QUESTIONS ON THE MATERIAL:
- a) Answer these questions from the excerpt on biologics and coronary inflammation, one answer per line:
(i) How many adults with psoriasis did the researchers analyze?
(ii) How many of those adults chose not to receive biologics?
(iii) What was the average age of the patients?
- b) List every type of psoriasis treatment named in the excerpt on biologics and coronary inflammation.

EXCERPTED PASSAGE:
SOURCE: Elnabawi YA et al. JAMA Cardiol. 2019 Jul 31. doi: 10.1001/jamacardio.2019.2589.
Biologics improved coronary inflammation as well as psoriasis symptoms, according to data from the perivascular fat attenuation index in 134 adults identified using coronary CT angiography.
“The perivascular fat attenuation index [FAI] is a [CT]-based, novel, noninvasive imaging technique that allows for direct visualization and quantification of coronary inflammation using differential mapping of attenuation gradients in pericoronary fat,” wrote Youssef A. Elnabawi, MD, of the National Heart, Lung, and Blood Institute and colleagues. Biologics have been associated with reduced noncalcified coronary plaques in psoriasis patients, which suggests possible reduction in coronary inflammation as well.
In a study published in JAMA Cardiology, the researchers analyzed data from 134 adults with moderate to severe psoriasis who received no biologic therapy for at least 3 months before starting the study. Of these, 52 chose not to receive biologics, and served as controls while being treated with topical or light therapies. The participants are part of the Psoriasis Atherosclerosis Cardiometabolic Initiative, an ongoing, prospective cohort study. The average age of the patients was 51 years, and 63% were male.

(Stored data)
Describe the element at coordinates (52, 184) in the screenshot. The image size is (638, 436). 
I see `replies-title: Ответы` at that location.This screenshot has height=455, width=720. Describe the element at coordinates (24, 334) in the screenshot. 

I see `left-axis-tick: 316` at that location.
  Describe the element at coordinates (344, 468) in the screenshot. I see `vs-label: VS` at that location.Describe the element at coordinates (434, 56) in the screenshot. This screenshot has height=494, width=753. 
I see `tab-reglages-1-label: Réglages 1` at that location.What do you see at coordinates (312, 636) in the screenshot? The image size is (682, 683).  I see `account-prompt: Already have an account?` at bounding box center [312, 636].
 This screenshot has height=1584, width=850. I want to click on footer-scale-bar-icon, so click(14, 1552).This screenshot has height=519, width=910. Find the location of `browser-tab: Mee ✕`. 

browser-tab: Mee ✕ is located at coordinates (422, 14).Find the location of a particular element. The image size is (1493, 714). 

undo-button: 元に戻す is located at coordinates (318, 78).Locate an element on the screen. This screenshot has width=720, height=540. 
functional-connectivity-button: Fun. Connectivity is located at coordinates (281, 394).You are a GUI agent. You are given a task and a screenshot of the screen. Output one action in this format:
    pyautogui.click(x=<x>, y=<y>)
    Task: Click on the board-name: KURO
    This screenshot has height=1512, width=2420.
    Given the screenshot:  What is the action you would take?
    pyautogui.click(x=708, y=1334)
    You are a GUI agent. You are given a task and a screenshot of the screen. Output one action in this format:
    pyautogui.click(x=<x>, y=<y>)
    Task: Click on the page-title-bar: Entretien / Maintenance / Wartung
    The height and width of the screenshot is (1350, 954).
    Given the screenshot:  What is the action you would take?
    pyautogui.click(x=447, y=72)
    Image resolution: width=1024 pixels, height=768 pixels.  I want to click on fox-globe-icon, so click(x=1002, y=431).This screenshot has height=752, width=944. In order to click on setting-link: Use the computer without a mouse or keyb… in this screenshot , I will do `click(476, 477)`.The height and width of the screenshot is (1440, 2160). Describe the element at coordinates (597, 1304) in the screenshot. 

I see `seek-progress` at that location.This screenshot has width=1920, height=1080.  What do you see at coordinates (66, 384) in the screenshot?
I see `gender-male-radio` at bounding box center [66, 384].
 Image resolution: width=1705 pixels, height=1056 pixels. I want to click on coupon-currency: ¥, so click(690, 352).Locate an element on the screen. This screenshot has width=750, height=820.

RESULTS OF THE TASKS:
- a)
(i) 134
(ii) 52
(iii) 51 years

- b)
Biologics (biologic therapy)
Topical therapies
Light therapies